begin Provided data

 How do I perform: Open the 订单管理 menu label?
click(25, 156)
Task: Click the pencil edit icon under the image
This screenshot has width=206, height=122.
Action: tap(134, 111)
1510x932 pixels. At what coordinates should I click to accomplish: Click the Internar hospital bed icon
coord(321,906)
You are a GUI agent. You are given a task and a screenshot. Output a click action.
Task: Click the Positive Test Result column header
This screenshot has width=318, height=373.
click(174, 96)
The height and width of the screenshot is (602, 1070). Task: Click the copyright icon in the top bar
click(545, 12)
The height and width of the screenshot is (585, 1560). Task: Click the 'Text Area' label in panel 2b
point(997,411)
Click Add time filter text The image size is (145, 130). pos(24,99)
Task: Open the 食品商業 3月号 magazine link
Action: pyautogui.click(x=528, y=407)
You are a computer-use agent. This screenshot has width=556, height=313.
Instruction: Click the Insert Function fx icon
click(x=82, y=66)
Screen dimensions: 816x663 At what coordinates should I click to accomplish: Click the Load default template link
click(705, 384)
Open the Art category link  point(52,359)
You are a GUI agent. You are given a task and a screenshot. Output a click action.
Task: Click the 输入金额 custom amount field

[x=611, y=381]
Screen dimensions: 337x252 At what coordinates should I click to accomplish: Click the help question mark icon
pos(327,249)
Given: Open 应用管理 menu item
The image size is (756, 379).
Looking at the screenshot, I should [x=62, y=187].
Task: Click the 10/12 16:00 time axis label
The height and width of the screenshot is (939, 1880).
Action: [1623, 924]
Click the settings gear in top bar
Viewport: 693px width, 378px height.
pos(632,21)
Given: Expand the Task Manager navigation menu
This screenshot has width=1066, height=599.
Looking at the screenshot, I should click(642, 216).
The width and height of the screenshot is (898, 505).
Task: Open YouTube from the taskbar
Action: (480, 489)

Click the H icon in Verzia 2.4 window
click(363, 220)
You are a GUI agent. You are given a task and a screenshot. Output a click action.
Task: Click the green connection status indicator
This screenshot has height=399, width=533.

end Provided data

▶ [Work to complete] Rewrite all of the data above, swapping every "GUI agent" for "interface agent" and leaving everything else untouched.

▶ [Task solution]
 How do I perform: Open the 订单管理 menu label?
click(25, 156)
Task: Click the pencil edit icon under the image
This screenshot has width=206, height=122.
Action: tap(134, 111)
1510x932 pixels. At what coordinates should I click to accomplish: Click the Internar hospital bed icon
coord(321,906)
You are a interface agent. You are given a task and a screenshot. Output a click action.
Task: Click the Positive Test Result column header
This screenshot has width=318, height=373.
click(174, 96)
The height and width of the screenshot is (602, 1070). Task: Click the copyright icon in the top bar
click(545, 12)
The height and width of the screenshot is (585, 1560). Task: Click the 'Text Area' label in panel 2b
point(997,411)
Click Add time filter text The image size is (145, 130). pos(24,99)
Task: Open the 食品商業 3月号 magazine link
Action: pyautogui.click(x=528, y=407)
You are a computer-use agent. This screenshot has width=556, height=313.
Instruction: Click the Insert Function fx icon
click(x=82, y=66)
Screen dimensions: 816x663 At what coordinates should I click to accomplish: Click the Load default template link
click(705, 384)
Open the Art category link  point(52,359)
You are a interface agent. You are given a task and a screenshot. Output a click action.
Task: Click the 输入金额 custom amount field

[x=611, y=381]
Screen dimensions: 337x252 At what coordinates should I click to accomplish: Click the help question mark icon
pos(327,249)
Given: Open 应用管理 menu item
The image size is (756, 379).
Looking at the screenshot, I should [x=62, y=187].
Task: Click the 10/12 16:00 time axis label
The height and width of the screenshot is (939, 1880).
Action: [1623, 924]
Click the settings gear in top bar
Viewport: 693px width, 378px height.
pos(632,21)
Given: Expand the Task Manager navigation menu
This screenshot has width=1066, height=599.
Looking at the screenshot, I should click(642, 216).
The width and height of the screenshot is (898, 505).
Task: Open YouTube from the taskbar
Action: (480, 489)

Click the H icon in Verzia 2.4 window
click(363, 220)
You are a interface agent. You are given a task and a screenshot. Output a click action.
Task: Click the green connection status indicator
This screenshot has height=399, width=533.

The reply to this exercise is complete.